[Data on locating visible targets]
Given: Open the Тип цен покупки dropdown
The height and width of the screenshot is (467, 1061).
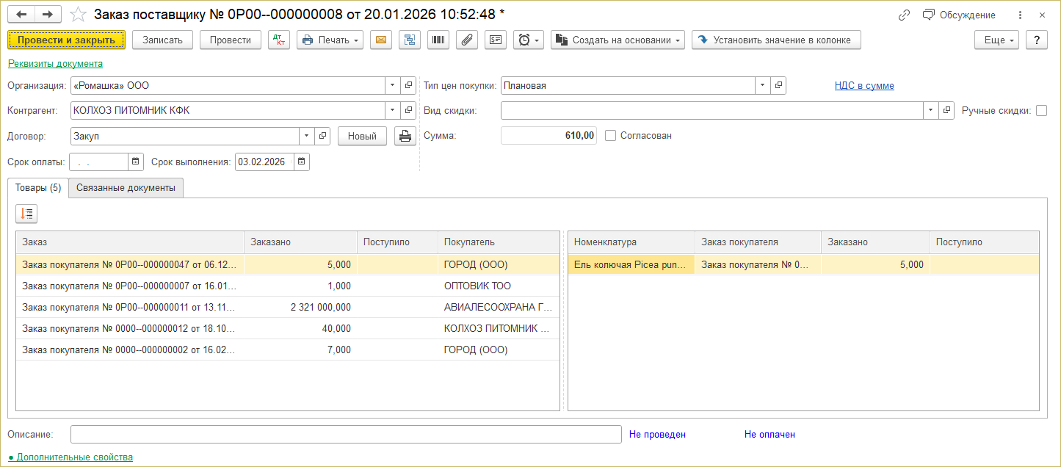Looking at the screenshot, I should point(763,86).
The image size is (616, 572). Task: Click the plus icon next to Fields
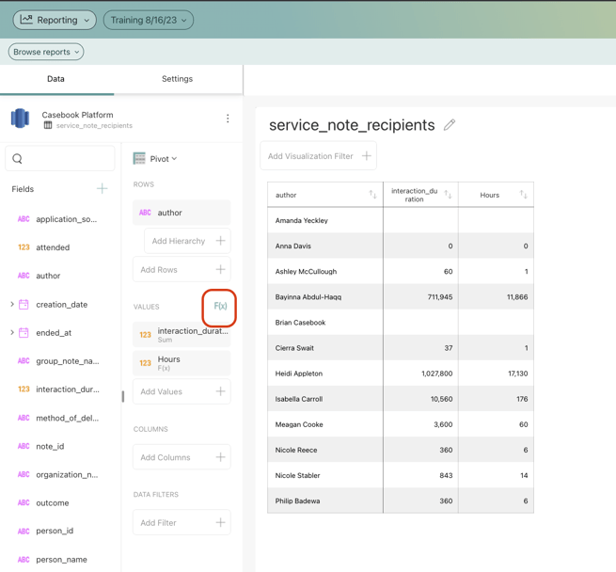coord(102,189)
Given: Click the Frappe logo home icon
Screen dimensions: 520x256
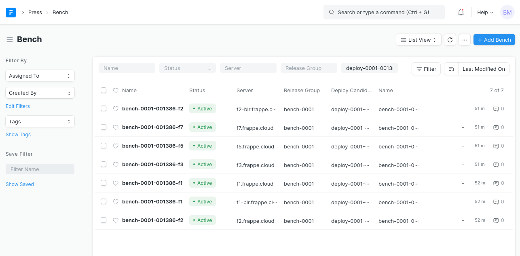Looking at the screenshot, I should 11,13.
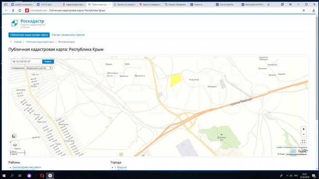This screenshot has width=319, height=179.
Task: Zoom out the map with minus button
Action: (x=303, y=134)
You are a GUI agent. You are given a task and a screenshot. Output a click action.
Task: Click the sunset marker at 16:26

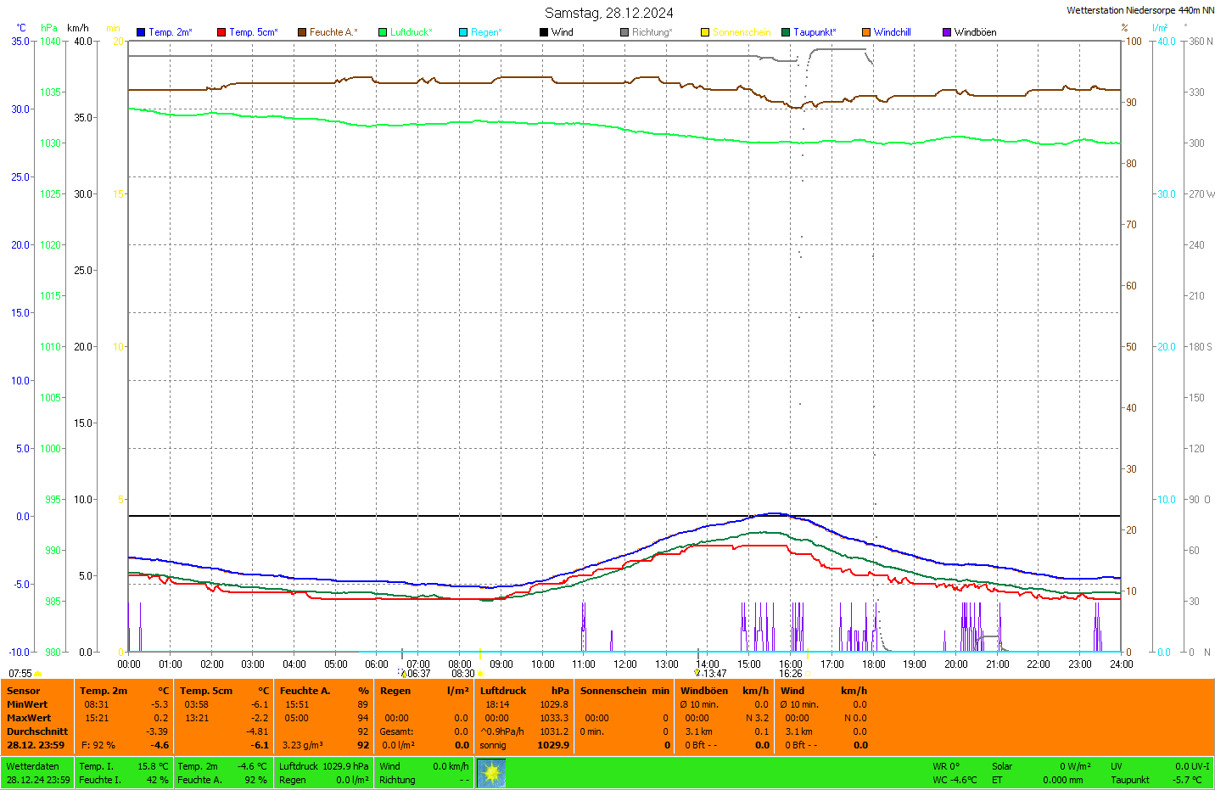[x=808, y=674]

Written request: Turn the items above into a JSON list of strings with one string per line. Omit blank lines and leave out the pictures.

Output for this exercise:
[
  "Given: Open the Тип цен покупки dropdown",
  "The height and width of the screenshot is (467, 1061).",
  "Looking at the screenshot, I should point(763,86).",
  "The image size is (616, 572). Task: Click the plus icon next to Fields",
  "coord(102,189)",
  "Given: Click the Frappe logo home icon",
  "Screen dimensions: 520x256",
  "Looking at the screenshot, I should 11,13.",
  "This screenshot has width=319, height=179.",
  "Task: Zoom out the map with minus button",
  "Action: (x=303, y=134)",
  "You are a GUI agent. You are given a task and a screenshot. Output a click action.",
  "Task: Click the sunset marker at 16:26",
  "[x=808, y=674]"
]